**Problem statement**
Reproduce the passage in the thread on Proton's content security policy from "Other options that" to "more moving part.", word for word.

I'm not sure how exploitable that kind of vector really is, but it is something we should really double-check.
Currently, the CSP for the HTML Proton will receive would be something like
content-security-policy: default-src 'none'; media-src *; img-src *; style-src http://*.wikipedia.org https://*.wikipedia.org 'unsafe-inline'; frame-ancestors 'self'
I guess we could further restrict the CSP for proton and rely on chromium for securing where it can go.
IMO a stronger upstream CSP is nice to have but relying on just that is fragile; it is too easy to change it at the source without understanding what effect that will have on Proton. Whatever filtering is used should ideally be more self-contained than that.
Other options that were raised:
- Set up some lightweight standalone proxy, force all requests through it (use the --proxy-server Chromium option in Puppeteer), and do the filtering there. Easy but one more moving part.

**Source material**
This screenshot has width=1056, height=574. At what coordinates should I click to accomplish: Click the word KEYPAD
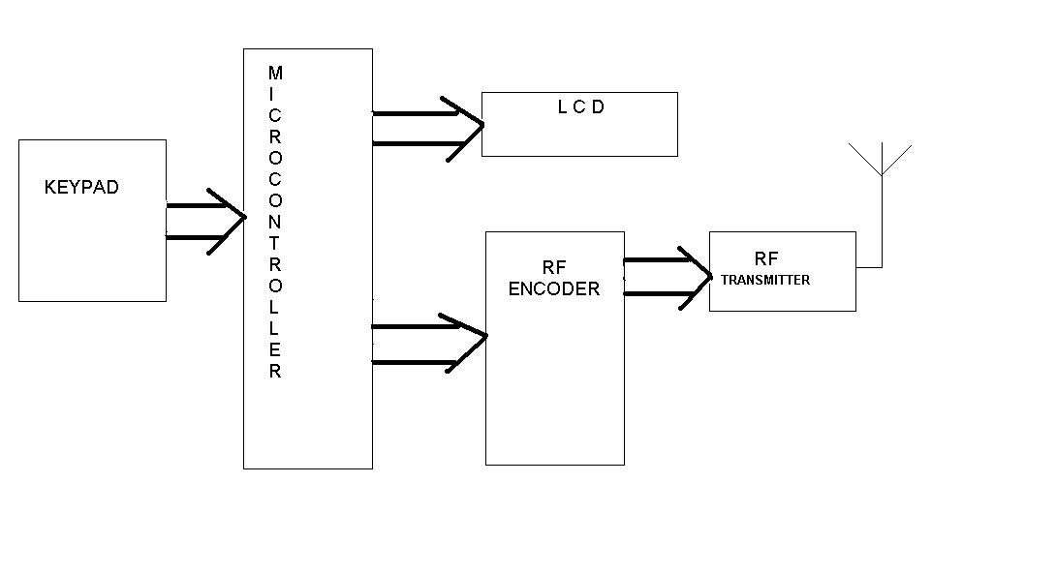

**Completed exercise**
Other options that were raised:
- Set up some lightweight standalone proxy, force all requests through it (use the --proxy-server Chromium option in Puppeteer), and do the filtering there. Easy but one more moving part.